OPDRACHT 1 – Herschrijf het deel van de tekst over de kerkorde dat begint bij "Om de regelingen" en doorloopt tot en met "en toegepast worden.". Zet daarin "voorschriften" op de plaats van "bepalingen".
OPDRACHT 2 –
Beantwoord op basis van de tekst over de kerkorde de volgende vragen.
(a) Wat is volgens de tekst naast kennis van de bepalingen en hun ontstaansgeschiedenis even belangrijk om te weten?
(b) Waar staat de afkorting GCBG voor?
(c) Vanaf welk jaar zijn de uitspraken samengevat?

Om de regelingen van een kerkorde op de juiste wijze te kunnen hanteren, is het nodig op de hoogte te zijn van de toepasselijke bepalingen en hun ontstaansgeschiedenis. Maar niet minder van belang is te weten hoe deze bepalingen in de praktijk van het kerkelijk leven geïnterpreteerd en toegepast worden.
Bij de voorbereiding van ‘De Hervormde Kerkorde. Een praktische toelichting’ (waarvan de 2e druk uit 2001 op deze website ‘kerkrecht.nl’ te vinden is) heb ik van de Generale Commissie voor de behandeling van Bezwaren en Geschillen (GCBG) toestemming gekregen om alle uitspraken van dit hoogste rechtscollege van de Nederlandse Hervormde Kerk in te zien en te verwerken in mijn commentaar. Met het oog daarop had ik van alle uitspraken vanaf 1982 een samenvatting gemaakt die tot nu toe slechts beschikbaar was voor de leden van de rechtsprekende colleges van de kerk. In ‘De Hervormde Kerkorde’ wordt veelvuldig naar uitspraken van de Generale Commissie verwezen.

[Items uit een dataset]
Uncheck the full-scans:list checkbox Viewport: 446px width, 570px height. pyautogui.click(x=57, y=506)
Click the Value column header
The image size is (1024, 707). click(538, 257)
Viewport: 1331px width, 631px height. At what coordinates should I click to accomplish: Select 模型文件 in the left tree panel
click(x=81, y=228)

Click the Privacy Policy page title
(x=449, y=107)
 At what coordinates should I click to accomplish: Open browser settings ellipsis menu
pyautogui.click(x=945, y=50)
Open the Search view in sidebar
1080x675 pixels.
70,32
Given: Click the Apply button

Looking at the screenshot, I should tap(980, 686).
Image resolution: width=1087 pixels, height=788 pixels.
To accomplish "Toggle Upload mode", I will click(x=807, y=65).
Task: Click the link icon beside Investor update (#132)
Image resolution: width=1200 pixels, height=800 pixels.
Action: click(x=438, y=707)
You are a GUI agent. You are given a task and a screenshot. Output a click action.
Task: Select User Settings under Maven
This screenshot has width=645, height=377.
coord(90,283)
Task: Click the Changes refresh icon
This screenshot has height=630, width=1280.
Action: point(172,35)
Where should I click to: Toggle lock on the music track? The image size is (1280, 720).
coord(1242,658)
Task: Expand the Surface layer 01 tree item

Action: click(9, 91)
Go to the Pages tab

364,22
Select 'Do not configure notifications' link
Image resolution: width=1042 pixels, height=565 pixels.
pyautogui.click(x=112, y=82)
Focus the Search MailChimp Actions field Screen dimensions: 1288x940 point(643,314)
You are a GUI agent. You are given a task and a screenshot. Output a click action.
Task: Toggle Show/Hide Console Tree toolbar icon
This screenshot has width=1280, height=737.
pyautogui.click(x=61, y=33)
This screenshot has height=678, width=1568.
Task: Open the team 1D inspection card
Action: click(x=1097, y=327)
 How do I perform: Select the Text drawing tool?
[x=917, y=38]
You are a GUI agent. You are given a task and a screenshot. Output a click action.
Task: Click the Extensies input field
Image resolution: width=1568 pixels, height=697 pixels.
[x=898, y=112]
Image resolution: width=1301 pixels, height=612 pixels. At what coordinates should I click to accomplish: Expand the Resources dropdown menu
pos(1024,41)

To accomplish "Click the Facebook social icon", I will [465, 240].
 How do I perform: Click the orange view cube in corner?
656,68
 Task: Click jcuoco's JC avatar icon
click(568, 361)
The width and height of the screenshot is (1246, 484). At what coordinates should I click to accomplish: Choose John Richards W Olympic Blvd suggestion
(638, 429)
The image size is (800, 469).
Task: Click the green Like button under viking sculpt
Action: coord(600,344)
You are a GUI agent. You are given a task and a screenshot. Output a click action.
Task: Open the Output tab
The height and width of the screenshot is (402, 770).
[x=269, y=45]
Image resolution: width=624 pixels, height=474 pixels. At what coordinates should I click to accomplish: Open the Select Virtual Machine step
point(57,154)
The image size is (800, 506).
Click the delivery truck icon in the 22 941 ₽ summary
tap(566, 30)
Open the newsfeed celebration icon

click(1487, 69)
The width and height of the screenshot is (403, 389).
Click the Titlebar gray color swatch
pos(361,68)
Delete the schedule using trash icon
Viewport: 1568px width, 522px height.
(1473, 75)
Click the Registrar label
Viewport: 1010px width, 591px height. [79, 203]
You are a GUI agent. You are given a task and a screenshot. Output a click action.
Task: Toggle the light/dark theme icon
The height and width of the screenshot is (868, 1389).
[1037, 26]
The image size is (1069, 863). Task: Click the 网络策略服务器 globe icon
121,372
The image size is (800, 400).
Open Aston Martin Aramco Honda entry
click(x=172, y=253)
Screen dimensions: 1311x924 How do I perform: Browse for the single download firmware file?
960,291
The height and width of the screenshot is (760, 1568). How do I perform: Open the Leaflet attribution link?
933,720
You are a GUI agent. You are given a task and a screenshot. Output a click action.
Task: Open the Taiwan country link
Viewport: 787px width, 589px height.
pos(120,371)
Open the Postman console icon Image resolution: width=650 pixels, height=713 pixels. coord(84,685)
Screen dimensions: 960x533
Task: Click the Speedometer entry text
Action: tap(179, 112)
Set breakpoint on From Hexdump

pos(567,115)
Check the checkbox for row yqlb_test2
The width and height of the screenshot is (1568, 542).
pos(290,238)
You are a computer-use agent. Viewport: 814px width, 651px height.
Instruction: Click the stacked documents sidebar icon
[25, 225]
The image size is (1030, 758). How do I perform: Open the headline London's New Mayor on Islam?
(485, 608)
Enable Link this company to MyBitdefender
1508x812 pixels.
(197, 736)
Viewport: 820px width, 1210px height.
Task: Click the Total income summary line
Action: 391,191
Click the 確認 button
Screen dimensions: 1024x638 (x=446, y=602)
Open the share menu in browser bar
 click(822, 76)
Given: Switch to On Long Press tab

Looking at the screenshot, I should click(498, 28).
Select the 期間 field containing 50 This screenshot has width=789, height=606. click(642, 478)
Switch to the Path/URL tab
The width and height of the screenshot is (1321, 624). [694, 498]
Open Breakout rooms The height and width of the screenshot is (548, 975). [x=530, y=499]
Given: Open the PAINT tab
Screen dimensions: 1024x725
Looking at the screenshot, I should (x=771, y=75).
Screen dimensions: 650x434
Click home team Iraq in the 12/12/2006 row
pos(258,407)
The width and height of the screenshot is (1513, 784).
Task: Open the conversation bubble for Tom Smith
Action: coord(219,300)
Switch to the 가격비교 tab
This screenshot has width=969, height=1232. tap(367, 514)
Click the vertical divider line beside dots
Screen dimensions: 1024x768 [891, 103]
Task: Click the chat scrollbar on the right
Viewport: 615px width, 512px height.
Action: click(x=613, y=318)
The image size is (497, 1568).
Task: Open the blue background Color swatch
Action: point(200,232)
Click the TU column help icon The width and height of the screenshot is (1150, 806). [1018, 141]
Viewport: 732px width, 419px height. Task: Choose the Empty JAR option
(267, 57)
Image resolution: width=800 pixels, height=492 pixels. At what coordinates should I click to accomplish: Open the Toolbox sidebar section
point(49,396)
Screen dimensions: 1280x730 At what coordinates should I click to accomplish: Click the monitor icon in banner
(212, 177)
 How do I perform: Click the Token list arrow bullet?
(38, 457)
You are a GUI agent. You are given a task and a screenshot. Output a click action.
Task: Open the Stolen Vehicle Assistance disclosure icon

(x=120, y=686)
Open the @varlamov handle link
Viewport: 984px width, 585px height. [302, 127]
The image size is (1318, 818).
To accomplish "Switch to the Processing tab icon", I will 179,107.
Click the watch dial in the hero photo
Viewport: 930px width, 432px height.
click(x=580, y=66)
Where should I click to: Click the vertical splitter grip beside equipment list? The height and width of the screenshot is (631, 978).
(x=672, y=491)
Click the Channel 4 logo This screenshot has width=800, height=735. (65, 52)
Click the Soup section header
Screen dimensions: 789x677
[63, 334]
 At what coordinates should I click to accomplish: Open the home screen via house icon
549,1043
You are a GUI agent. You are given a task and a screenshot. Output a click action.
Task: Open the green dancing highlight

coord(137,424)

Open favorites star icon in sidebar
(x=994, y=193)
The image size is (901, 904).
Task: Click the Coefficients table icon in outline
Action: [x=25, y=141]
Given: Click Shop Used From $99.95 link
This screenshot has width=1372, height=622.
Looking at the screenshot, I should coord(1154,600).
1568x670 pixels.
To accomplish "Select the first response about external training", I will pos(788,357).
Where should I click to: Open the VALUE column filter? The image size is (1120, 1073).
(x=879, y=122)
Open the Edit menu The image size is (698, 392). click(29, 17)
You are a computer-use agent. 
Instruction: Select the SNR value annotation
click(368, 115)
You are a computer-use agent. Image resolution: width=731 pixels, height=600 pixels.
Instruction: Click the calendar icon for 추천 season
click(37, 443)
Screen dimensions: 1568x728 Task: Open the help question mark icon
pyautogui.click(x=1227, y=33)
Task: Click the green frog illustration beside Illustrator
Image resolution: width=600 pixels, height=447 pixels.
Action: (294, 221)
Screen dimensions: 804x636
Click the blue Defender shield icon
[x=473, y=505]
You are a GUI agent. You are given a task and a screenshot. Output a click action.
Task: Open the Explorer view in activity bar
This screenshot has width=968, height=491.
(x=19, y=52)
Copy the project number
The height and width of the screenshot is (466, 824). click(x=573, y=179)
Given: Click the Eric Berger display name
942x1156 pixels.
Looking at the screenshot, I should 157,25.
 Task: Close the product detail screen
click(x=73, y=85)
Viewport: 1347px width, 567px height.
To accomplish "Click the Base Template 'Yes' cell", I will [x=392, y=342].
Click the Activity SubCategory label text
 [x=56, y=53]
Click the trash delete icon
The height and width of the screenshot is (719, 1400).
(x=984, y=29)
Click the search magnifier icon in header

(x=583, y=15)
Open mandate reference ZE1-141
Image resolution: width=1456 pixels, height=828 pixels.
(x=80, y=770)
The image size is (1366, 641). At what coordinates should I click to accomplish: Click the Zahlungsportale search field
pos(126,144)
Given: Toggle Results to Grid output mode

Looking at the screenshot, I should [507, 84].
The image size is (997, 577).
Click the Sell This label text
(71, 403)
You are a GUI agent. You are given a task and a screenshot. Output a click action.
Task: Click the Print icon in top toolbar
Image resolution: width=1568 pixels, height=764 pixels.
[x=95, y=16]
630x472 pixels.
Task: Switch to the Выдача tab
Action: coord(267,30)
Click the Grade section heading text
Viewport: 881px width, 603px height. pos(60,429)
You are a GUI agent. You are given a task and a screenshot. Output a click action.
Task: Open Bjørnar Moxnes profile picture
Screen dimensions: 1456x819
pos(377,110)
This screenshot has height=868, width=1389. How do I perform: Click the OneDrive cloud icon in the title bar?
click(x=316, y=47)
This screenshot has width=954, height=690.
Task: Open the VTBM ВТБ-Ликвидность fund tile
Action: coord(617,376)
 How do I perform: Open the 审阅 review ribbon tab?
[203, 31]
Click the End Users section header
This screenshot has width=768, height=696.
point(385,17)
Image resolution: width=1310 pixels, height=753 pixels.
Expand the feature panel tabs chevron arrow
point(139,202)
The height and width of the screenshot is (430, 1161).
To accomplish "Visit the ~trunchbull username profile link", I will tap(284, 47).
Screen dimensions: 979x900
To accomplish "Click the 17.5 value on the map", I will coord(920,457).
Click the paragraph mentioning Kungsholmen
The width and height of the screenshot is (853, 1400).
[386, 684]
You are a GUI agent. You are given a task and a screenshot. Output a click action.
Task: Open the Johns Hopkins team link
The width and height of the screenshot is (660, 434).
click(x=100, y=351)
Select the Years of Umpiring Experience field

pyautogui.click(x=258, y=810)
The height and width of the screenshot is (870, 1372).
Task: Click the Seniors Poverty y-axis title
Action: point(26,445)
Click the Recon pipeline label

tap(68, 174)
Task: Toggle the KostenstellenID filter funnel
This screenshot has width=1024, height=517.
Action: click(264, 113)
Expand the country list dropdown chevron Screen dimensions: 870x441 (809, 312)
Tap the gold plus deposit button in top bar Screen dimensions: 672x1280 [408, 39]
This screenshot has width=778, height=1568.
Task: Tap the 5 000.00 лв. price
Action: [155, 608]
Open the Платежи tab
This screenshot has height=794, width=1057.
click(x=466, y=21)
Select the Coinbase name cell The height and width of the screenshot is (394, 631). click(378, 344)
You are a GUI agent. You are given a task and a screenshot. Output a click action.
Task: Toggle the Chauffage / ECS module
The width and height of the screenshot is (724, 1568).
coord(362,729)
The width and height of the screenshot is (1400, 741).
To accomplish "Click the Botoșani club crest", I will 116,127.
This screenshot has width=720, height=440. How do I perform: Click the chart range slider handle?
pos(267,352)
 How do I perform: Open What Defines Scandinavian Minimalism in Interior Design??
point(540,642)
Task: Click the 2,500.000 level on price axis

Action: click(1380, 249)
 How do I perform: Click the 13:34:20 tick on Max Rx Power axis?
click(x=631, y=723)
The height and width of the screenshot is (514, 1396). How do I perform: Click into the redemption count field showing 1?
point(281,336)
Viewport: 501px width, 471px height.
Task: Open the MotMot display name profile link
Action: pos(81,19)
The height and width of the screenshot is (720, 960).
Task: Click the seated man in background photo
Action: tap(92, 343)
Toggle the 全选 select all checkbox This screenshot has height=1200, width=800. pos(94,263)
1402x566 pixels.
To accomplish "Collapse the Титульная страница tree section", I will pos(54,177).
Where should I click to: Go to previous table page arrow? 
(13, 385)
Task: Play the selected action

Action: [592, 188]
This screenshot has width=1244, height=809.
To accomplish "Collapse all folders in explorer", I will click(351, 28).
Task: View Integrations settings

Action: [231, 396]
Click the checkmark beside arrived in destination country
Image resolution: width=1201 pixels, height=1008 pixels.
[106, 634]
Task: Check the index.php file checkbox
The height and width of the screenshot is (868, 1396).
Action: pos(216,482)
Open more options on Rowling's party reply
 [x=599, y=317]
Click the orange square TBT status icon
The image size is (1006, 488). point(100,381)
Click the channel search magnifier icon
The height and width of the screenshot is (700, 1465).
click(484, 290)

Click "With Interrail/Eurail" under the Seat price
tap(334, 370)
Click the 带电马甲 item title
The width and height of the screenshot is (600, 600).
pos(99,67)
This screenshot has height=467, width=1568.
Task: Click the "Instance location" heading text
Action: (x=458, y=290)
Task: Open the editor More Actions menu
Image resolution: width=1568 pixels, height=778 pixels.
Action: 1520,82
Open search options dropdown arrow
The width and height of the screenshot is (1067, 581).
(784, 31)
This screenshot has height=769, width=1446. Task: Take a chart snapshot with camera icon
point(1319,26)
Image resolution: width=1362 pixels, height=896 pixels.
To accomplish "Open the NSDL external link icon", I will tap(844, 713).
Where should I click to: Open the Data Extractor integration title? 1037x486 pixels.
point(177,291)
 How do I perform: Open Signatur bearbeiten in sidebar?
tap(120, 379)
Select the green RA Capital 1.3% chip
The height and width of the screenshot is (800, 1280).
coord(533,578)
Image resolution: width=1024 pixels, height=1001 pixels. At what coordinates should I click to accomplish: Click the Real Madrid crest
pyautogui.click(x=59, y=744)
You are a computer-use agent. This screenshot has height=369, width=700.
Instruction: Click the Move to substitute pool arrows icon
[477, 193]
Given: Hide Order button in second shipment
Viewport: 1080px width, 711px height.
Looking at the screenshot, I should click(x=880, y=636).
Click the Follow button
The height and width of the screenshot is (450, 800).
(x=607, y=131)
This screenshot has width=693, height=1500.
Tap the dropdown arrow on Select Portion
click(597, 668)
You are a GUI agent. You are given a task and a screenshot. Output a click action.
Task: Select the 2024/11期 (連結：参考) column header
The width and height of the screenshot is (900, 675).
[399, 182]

UITWERKING 1 –
Om de regelingen van een kerkorde op de juiste wijze te kunnen hanteren, is het nodig op de hoogte te zijn van de toepasselijke voorschriften en hun ontstaansgeschiedenis. Maar niet minder van belang is te weten hoe deze voorschriften in de praktijk van het kerkelijk leven geïnterpreteerd en toegepast worden.

UITWERKING 2 –
(a) Hoe de bepalingen in de praktijk van het kerkelijk leven geïnterpreteerd en toegepast worden.
(b) Generale Commissie voor de behandeling van Bezwaren en Geschillen.
(c) Vanaf 1982.